If what happens to the other guy is what happens to me (& vice versa), then humanity ultimately stands or falls as one.


Peace

Wednesday 26 January 2011

Moving

Microsoft decided to close their Windows Live Spaces blog facility & "upgrade" everyone to Wordpress.
I happen to think that Wordpress is toss, so have shifted over to Blogger.


Have copied over posts from the old site, so you can still read 'em if you're interested.


Peace.

A Harsh Lesson

A friend died recently, a good bloke who somehow managed to slip off my (and everyone else's) radar.

I guess that everything else just seemed more important at the time, and getting back in touch was always something that I could do another day -
and now it's too late.

It brings back to mind an old, old story about four people...

Everybody, Anybody, Somebody, & Nobody

There was an important job to be done,
and Everybody was asked to do it.
Everybody was sure Somebody would do it.
Anybody could have done it, but Nobody did it.
Somebody got angry about that,
because it was Everybody's job.
Everybody thought Anybody could do it,
but Nobody realized that Everybody wouldn't do it.
It ended up that Everybody blamed Somebody
when actually Nobody asked Anybody.
It's a hell of a price to pay to be reminded that life's too short to put off contacting old friends - especially when I'm not the one picking up the tab.


Originally posted 10/11/10




The Priest in Modern Society

My vocational advisor gave me the task of writing on "What do you see as the role of the priest in modern society?" - didn't get terribly far with it, due to my life being chaos central 99.9% of the time, but thought I'd throw out the fragments I managed to come up with, just in case anyone's interested.

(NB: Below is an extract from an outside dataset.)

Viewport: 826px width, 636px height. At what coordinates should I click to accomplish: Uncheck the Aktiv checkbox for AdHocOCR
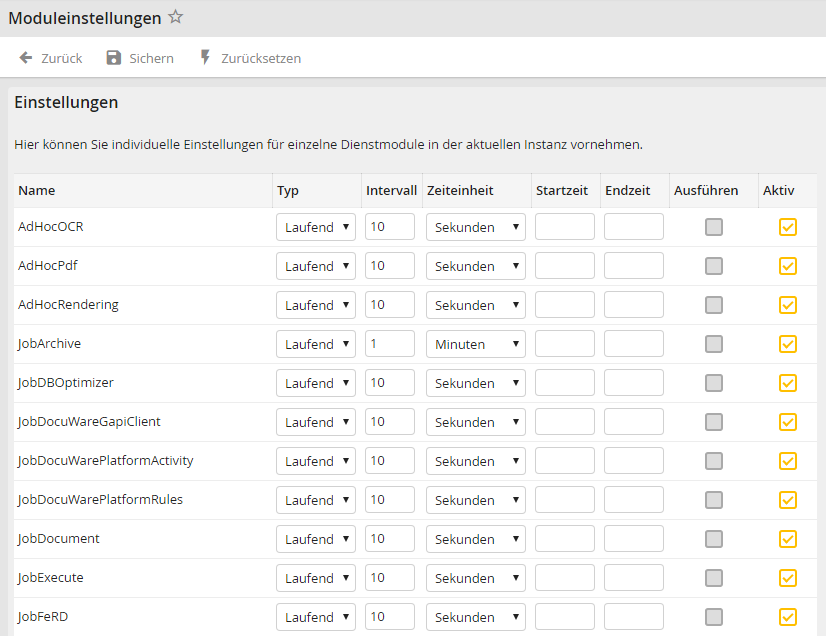coord(788,227)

When reading, remember the name of the blog...
The heart of priesthood is, of course, primarily about ‘Being’ rather than ‘Doing’ (Nouwen In the Name of Jesus). It is not, however, a Being dichotomised from Doing – an erroneous forced-choice either/or approach. It is not even necessarily a both/and approach, for at its best it is a seamless cycle of “prayer and ministry of the word” practiced by the first leaders of the church, and illuminated wonderfully by Brother Lawrence in his The Practice of the Presence of God.

 So what is this Doing which is the fruit of our Being in Christ? The original charge laid down by Jesus still applies today – “Therefore go and make disciples of all nations…” – as indeed, does all the apostles good advice to church leaders contained within the epistles, but what does that look like in concrete terms in the early 21st Century?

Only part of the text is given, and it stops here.